# Task to complete
Output the line that contains "This screenshot has height=911, width=1200." and every line after it to the end of the entries, with nothing added or left out.

:: Raw data ::

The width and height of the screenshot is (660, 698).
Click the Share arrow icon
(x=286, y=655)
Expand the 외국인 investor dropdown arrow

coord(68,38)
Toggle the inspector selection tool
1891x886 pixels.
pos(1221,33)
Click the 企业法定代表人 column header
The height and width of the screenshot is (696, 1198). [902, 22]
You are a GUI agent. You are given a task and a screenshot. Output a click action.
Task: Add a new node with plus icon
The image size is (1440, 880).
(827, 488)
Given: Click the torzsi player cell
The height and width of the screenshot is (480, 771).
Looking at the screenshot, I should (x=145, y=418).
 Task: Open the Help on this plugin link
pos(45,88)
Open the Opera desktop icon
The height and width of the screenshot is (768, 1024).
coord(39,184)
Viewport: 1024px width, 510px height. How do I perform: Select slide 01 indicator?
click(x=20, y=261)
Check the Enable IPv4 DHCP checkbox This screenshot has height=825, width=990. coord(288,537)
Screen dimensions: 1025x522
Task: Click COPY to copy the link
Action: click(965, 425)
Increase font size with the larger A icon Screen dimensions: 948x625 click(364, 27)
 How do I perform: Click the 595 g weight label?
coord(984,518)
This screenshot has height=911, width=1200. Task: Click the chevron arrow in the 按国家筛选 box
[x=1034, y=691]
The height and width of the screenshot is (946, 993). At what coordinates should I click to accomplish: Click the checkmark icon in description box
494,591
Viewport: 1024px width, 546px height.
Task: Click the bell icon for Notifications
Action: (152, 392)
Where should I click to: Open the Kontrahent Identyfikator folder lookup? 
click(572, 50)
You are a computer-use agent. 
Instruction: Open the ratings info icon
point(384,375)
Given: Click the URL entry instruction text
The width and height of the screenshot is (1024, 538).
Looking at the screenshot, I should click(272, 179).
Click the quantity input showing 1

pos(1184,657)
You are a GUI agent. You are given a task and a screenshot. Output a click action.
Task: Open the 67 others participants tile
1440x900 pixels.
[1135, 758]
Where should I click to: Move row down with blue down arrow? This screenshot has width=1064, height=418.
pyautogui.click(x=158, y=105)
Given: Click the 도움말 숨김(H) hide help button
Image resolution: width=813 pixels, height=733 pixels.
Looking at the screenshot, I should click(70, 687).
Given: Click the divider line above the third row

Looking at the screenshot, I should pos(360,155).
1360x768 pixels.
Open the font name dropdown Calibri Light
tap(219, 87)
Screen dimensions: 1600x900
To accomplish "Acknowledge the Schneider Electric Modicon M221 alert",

:::

# Answer section
This screenshot has height=911, width=1200. Task: Click the chevron arrow in the 按国家筛选 box
[x=1034, y=691]
The height and width of the screenshot is (946, 993). At what coordinates should I click to accomplish: Click the checkmark icon in description box
494,591
Viewport: 1024px width, 546px height.
Task: Click the bell icon for Notifications
Action: (152, 392)
Where should I click to: Open the Kontrahent Identyfikator folder lookup? 
click(572, 50)
You are a computer-use agent. 
Instruction: Open the ratings info icon
point(384,375)
Given: Click the URL entry instruction text
The width and height of the screenshot is (1024, 538).
Looking at the screenshot, I should click(272, 179).
Click the quantity input showing 1

pos(1184,657)
You are a GUI agent. You are given a task and a screenshot. Output a click action.
Task: Open the 67 others participants tile
1440x900 pixels.
[1135, 758]
Where should I click to: Move row down with blue down arrow? This screenshot has width=1064, height=418.
pyautogui.click(x=158, y=105)
Given: Click the 도움말 숨김(H) hide help button
Image resolution: width=813 pixels, height=733 pixels.
Looking at the screenshot, I should click(70, 687).
Given: Click the divider line above the third row

Looking at the screenshot, I should pos(360,155).
1360x768 pixels.
Open the font name dropdown Calibri Light
tap(219, 87)
Screen dimensions: 1600x900
To accomplish "Acknowledge the Schneider Electric Modicon M221 alert",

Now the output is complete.